I have 2 panasonic NCR18650'S to swap for 2 18350's... any takers ?
The batteries are hardly used


----------



## Gizmo (31/1/14)

I can do that


----------



## SunRam (31/1/14)

Is it B, PD, A and what is the mah?


----------



## shabbar (31/1/14)

SunRam said:


> Is it B, PD, A and what is the mah?



Ncr18650A , if im not mistaken 3100mah .

what 18350's are you using ?


----------



## SunRam (31/1/14)

I've got Efest 18350, but I was hoping you've got the PD's, so I'm good for now, thanks.


----------



## shabbar (31/1/14)

Cool , no stress boet


----------



## shabbar (2/2/14)

@Gizmo dude organise me an 18350 , svd is too big with the 18650's

Reactions: Agree 1


----------



## ProDiCaL (2/2/14)

Yeah SVD with 18350 is really nice to use cuts down the size quite abit makes the device look less like a light saber. Though batteries run out fastish depending on how you vape 


Sent from my iPad using Tapatalk


----------



## shabbar (4/2/14)

hmm think i need to buy some 18350s , maybe then i will use the svd alot more


----------



## Silver (4/2/14)

SVD is quite large with 18650. I use it at home only - for that reason. But the more battery capacity the better  Less time wasted swapping out batteries and charging etc.


----------



## shabbar (4/2/14)

I get about 1.5 to 2 weeks on a battery , rotating between my evod n svd . Id love to use to svd more but the size !!!


----------



## Gazzacpt (4/2/14)

shabbar said:


> I get about 1.5 to 2 weeks on a battery , rotating between my evod n svd . Id love to use to svd more but the size !!!



 weeks surely you jest sir.

Sent from my GT-I9190 using Tapatalk


----------



## shabbar (4/2/14)

I shit you not , I only use the svd from 6pm till about 10pm . Not a chain vaper . A pack of 10 stinkies lasted me 2 to 3 days


----------



## shabbar (4/2/14)

I get around 2 days on my evod 650mah battery lol


----------



## annemarievdh (4/2/14)

shabbar said:


> I get around 2 days on my evod 650mah battery lol



Wow, my 650MAH twisp battery dont last me 6 houers...

Reactions: Agree 1


----------



## Andre (4/2/14)

What about the 18490 size? They are usually 1100 mAh.


----------



## shabbar (4/2/14)

I'm open to any swap for anything smaller , nothing that ends in fire tho.


----------



## Andre (4/2/14)

Oh sorry, @shabbar, have nothing to swop. Just a suggestion on a size that is maybe a little longer lasting, but still small.


----------



## ShaneW (4/2/14)

I get 2 full days of vaping (about 6mls in PT2 mini) on my SVD with the pana NCR18650 and then it has only changed from Green to orange, could probably run another day or 2 till it dies but never tried.
Very impressed with with those batteries but ya... the size is rather painful!


----------



## Riaz (4/2/14)

ShaneW said:


> I get 2 full days of vaping (about 6mls in PT2 mini) on my SVD with the pana NCR18650 and then it has only changed from Green to orange, could probably run another day or 2 till it dies but never tried.
> Very impressed with with those batteries but ya... the size is rather painful!

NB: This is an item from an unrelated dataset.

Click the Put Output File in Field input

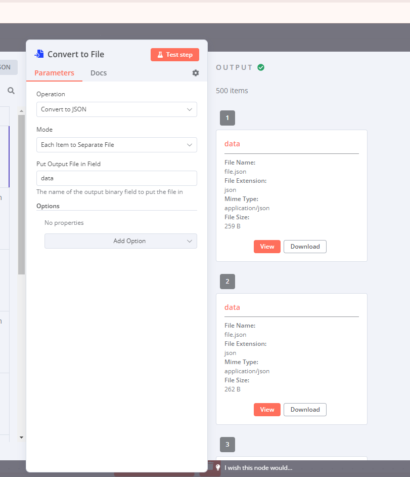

@ShaneW what wattage/ voltage are u vaping at?

and also, what are the ohms of your coils?


----------



## ShaneW (4/2/14)

Riaz said:


> @ShaneW what wattage/ voltage are u vaping at?
> 
> and also, what are the ohms of your coils?

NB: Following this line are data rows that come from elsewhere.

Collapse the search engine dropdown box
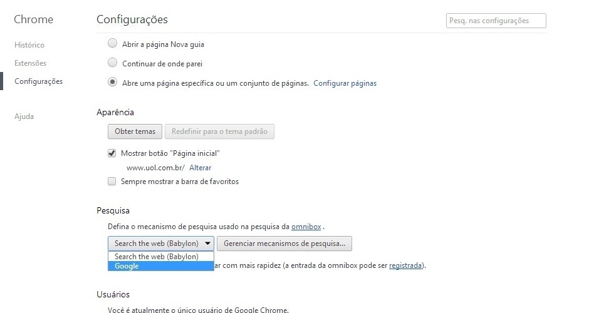Viewport: 599px width, 313px height. point(161,243)
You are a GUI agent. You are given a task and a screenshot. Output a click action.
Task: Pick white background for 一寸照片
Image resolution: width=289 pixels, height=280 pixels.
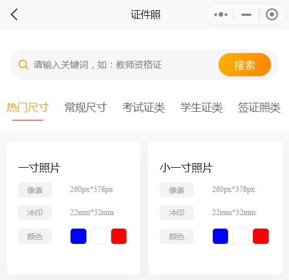[x=99, y=236]
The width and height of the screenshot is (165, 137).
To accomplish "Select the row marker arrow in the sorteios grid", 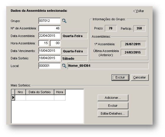I will [13, 98].
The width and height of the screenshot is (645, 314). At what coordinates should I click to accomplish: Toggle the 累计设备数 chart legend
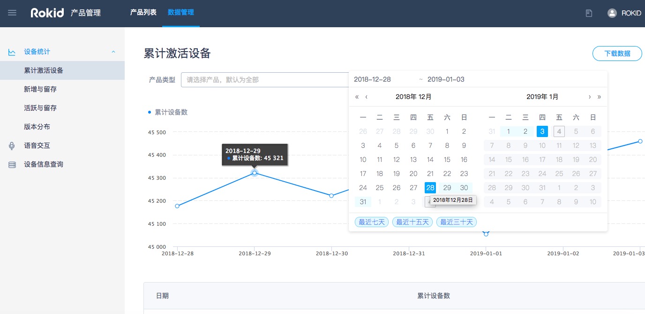(x=168, y=112)
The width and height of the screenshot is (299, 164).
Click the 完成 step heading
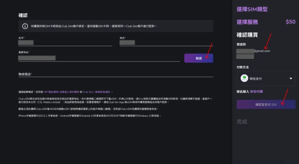(242, 122)
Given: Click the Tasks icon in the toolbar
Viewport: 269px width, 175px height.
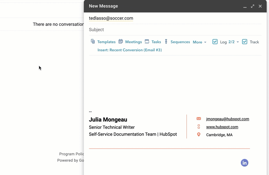Looking at the screenshot, I should [147, 41].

1.8ohm but SVD says it's 2.0. And I'm using 8W or 10W depending on which juice I'm using.


----------



## Gazzacpt (4/2/14)

1000mah lasts me just about a day with evods and PT minis at 1.8 ish ohms and I kill a 18350 with a evening dripping session 1.2 ohm single coil trident on a King. Am I vaping to much ?

Sent from my GT-I9190 using Tapatalk


----------



## Andre (4/2/14)

Gazzacpt said:


> 1000mah lasts me just about a day with evods and PT minis at 1.8 ish ohms and I kill a 18350 with a evening dripping session 1.2 ohm single coil trident on a King. Am I vaping to much ?

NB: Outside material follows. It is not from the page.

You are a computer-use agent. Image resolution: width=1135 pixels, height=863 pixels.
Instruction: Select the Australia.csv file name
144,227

Certainly not, if it does not affect you negatively you can vape as much as your purse can take!


----------



## Gazzacpt (4/2/14)

Matthee said:


> Certainly not, if it does not affect you negatively you can vape as much as your purse can take!



Funny you should say that, this month my pocket feels a bit light.

Reactions: Like 2


----------



## shabbar (5/2/14)

Update : Batteries are no longer available


----------